“I assure you that there were many widows in Israel in Elijah’s time, …Yet Elijah was not sent to any of them, but to a woman in Zarephath in the region of Sidon” (Luke 4:25-26, NIV).
Jesus taught in the synagogue at Nazareth were He had been raised. There he read an Old Testament passage and declared to the people there that He himself was the fulfillment of that prophecy. While the people were amazed at His gracious words, they also had another deeper issue. Mark 6:1-6 reveals that while they were giving assent to his words and even admitting that He had performed miracles, their hearts were far from believing that He was the Chosen One of God.
They murmured “Isn’t this the carpenter? Isn’t this Mary’s son, and the brother of James, Joseph, Judas and Simon? Aren’t his sisters here with us? And they took offense at him.”Jesus could not do miracles there and he was amazed “because of their unbelief.”
Jesus strongly reprimanded them. “Surely you will quote this proverb to me, ‘Physician, heal yourself!
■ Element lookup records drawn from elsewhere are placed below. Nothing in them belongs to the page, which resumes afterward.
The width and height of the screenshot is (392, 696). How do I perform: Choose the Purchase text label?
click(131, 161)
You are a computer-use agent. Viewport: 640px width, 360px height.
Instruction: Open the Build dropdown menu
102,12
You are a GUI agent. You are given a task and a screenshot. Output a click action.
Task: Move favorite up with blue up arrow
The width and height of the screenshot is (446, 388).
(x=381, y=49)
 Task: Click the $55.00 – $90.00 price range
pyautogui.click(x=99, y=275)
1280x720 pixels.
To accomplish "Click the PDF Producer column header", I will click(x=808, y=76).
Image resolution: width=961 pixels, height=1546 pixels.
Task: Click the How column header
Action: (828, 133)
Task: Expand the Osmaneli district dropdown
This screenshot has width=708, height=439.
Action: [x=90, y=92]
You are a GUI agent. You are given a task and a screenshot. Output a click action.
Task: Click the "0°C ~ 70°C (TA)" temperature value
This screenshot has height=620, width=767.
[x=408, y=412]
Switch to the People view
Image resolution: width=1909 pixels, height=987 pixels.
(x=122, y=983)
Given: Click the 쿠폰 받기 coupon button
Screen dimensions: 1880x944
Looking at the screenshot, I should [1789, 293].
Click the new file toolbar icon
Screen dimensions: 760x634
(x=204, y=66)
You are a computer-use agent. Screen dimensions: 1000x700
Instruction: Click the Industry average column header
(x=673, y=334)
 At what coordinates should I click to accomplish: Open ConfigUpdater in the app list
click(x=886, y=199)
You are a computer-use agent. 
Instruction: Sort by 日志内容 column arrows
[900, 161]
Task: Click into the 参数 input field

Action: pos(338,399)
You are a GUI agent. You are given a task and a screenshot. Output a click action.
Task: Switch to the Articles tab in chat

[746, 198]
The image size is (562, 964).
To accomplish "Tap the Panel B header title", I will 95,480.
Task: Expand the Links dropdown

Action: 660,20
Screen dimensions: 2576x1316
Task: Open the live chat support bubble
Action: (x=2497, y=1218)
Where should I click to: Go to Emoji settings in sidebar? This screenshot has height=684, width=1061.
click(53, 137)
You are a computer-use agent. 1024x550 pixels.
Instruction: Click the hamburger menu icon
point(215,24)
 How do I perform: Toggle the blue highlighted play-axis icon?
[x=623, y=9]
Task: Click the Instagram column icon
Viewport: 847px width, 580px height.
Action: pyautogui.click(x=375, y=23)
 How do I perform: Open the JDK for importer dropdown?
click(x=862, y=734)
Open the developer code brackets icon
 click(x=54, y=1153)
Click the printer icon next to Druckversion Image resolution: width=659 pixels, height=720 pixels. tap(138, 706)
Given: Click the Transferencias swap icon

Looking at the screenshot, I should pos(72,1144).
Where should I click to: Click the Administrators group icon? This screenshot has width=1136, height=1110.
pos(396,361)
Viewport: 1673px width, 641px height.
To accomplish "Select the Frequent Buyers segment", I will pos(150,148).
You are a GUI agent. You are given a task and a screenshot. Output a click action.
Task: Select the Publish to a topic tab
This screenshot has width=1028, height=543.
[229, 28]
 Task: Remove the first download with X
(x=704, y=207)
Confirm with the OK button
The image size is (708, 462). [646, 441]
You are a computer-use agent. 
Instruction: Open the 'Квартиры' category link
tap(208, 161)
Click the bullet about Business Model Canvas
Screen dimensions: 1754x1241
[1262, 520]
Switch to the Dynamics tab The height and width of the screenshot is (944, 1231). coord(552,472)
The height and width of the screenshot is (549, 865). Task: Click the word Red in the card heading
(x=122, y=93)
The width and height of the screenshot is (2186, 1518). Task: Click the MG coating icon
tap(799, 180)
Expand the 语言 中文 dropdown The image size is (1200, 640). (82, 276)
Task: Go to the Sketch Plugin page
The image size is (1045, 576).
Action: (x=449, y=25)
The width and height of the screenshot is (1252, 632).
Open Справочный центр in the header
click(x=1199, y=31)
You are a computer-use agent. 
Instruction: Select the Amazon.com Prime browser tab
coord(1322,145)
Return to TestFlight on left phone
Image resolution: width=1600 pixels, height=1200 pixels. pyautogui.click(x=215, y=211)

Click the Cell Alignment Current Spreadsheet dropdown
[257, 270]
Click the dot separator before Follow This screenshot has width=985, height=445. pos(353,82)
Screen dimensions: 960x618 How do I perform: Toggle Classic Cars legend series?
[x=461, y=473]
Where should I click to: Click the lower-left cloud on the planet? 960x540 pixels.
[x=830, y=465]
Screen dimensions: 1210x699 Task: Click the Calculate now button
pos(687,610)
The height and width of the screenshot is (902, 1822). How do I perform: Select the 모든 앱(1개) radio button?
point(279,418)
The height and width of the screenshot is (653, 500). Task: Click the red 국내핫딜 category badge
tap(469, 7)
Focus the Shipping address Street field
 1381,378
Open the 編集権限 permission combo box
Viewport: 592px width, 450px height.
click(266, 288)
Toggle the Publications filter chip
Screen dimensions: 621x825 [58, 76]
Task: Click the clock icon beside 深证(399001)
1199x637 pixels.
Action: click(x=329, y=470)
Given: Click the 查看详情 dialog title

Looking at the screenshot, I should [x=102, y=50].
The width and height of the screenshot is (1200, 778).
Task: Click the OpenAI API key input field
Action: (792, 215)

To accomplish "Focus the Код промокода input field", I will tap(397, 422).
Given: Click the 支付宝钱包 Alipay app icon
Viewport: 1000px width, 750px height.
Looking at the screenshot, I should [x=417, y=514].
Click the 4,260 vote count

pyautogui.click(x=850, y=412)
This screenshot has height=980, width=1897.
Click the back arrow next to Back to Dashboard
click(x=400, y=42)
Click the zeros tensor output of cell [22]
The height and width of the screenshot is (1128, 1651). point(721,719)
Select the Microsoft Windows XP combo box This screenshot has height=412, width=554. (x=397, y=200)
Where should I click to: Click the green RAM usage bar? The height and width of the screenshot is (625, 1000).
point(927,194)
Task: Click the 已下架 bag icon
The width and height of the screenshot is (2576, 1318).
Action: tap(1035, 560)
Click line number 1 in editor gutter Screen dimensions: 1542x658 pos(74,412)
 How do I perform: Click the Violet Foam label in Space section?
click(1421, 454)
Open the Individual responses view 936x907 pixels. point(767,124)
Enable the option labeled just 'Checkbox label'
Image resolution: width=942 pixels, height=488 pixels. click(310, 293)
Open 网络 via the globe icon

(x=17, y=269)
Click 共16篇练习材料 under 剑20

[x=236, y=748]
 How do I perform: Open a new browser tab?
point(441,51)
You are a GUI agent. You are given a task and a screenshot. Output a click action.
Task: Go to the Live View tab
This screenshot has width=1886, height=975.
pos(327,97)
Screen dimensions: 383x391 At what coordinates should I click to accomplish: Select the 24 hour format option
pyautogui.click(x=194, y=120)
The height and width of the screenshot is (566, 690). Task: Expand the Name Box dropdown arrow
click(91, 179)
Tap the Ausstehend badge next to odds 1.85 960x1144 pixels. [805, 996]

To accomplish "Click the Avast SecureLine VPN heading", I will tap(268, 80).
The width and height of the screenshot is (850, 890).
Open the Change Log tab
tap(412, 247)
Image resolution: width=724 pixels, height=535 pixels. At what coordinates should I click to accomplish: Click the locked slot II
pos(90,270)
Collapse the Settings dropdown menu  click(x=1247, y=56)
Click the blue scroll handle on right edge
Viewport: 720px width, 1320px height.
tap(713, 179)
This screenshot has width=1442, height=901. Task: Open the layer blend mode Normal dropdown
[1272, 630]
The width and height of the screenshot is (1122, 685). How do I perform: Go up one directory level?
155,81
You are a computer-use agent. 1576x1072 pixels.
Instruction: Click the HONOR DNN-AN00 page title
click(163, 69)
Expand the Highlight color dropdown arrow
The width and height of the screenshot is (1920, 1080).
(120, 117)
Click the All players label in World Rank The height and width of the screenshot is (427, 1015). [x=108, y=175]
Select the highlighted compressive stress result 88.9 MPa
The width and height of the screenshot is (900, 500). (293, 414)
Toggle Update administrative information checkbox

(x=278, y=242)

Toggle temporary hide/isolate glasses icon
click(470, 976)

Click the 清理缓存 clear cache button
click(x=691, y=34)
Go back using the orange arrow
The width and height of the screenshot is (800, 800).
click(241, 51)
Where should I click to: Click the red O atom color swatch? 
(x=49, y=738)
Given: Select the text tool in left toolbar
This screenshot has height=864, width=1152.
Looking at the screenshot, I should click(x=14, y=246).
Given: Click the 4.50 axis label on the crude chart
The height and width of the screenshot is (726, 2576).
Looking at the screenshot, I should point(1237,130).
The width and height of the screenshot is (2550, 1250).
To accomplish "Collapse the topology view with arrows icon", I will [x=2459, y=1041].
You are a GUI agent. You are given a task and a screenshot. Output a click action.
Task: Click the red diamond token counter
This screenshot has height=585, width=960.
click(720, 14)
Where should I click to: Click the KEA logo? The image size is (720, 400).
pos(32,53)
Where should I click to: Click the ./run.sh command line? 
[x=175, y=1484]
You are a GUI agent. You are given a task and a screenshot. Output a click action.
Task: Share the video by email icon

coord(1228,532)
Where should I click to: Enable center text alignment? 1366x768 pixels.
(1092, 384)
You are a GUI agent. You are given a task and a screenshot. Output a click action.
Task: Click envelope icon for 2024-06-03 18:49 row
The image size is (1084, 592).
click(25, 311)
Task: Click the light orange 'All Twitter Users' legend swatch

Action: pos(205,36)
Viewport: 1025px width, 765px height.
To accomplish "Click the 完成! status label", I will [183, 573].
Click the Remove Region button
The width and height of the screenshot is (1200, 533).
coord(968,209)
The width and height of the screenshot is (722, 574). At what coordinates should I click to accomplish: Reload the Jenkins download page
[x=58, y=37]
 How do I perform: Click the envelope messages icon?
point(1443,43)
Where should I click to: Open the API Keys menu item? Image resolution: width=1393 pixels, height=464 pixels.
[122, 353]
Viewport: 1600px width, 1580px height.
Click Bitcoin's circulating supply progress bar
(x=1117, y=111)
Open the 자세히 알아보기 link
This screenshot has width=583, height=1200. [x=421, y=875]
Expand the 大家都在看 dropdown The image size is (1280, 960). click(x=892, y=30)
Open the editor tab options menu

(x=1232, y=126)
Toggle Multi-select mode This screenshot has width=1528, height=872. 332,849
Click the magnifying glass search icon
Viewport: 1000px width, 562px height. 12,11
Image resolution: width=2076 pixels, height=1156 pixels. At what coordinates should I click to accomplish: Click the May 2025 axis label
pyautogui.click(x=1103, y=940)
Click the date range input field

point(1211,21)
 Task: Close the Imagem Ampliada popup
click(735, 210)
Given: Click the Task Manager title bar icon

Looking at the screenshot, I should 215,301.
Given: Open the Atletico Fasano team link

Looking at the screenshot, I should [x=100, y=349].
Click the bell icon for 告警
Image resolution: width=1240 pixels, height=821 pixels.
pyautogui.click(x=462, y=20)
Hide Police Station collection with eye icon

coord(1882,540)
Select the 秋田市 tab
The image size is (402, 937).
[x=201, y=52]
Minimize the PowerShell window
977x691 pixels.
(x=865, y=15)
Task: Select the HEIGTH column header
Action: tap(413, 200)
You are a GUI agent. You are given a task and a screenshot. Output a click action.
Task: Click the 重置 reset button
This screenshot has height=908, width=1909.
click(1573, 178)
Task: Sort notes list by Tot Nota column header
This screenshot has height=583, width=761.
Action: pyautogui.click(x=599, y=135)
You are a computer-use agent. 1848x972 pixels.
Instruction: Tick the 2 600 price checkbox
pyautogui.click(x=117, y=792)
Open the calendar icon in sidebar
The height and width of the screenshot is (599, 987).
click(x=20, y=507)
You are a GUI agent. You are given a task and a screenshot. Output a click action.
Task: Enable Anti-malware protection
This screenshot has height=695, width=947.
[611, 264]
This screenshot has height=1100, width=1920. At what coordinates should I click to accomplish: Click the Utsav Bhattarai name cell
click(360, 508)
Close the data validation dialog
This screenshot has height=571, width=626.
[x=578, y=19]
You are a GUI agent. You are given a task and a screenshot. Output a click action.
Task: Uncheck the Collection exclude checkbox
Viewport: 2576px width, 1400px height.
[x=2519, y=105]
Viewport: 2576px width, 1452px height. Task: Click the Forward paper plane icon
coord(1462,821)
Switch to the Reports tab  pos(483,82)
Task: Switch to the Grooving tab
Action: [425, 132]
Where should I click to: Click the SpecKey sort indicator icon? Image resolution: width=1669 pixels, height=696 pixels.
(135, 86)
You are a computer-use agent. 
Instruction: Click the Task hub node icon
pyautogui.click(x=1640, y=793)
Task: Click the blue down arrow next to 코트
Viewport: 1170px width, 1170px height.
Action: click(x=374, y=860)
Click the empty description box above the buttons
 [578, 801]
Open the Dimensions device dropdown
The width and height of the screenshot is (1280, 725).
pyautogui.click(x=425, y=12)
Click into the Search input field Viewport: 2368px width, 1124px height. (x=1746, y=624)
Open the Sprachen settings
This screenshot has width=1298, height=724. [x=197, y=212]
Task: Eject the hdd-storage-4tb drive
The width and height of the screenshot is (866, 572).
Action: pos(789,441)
Do here in your hometown what we have heard that you did in Capernaum. I tell you the truth,…”no prophet is accepted in his hometown”(Luke 4:23).
Boldly, Jesus reproves those Jews that were rejecting Him. This was not the first time they had denied a messenger of God. There were many widows in Israel during Elijah’s day but none were chosen because of their unbelief. One who lived outside the covenant and promises given to Israel housed the prophet because she had more faith than they did.
These were scandalous words to Jesus’ audience. With great rage they drove Him out of town and would have thrown Him off a cliff had he not used His power to simply walk through them. It was not time to kill Jesus. The Jewish offence would increase until they ultimately crucified Him. Unfortunately, only a handful of Israel would find faith in Him.
This event looked forward to the great time when the Gentiles would convert to God in faith while a majority of the Jews turned away.
Today we may find ourselves in a similar condition. Those who have long known Jesus may have grown cold only to find someone with less background more vibrant and faith-filled than they are. Our Western culture that has had Christianity and has largely rejected it may discover that people of other nations may be putting us to shame in their dedication to Christ, and also in receiving miracles because of their greater faith.
Will we find ourselves rejecting Christ, or being commended in faith like the widow of Elijah’s time?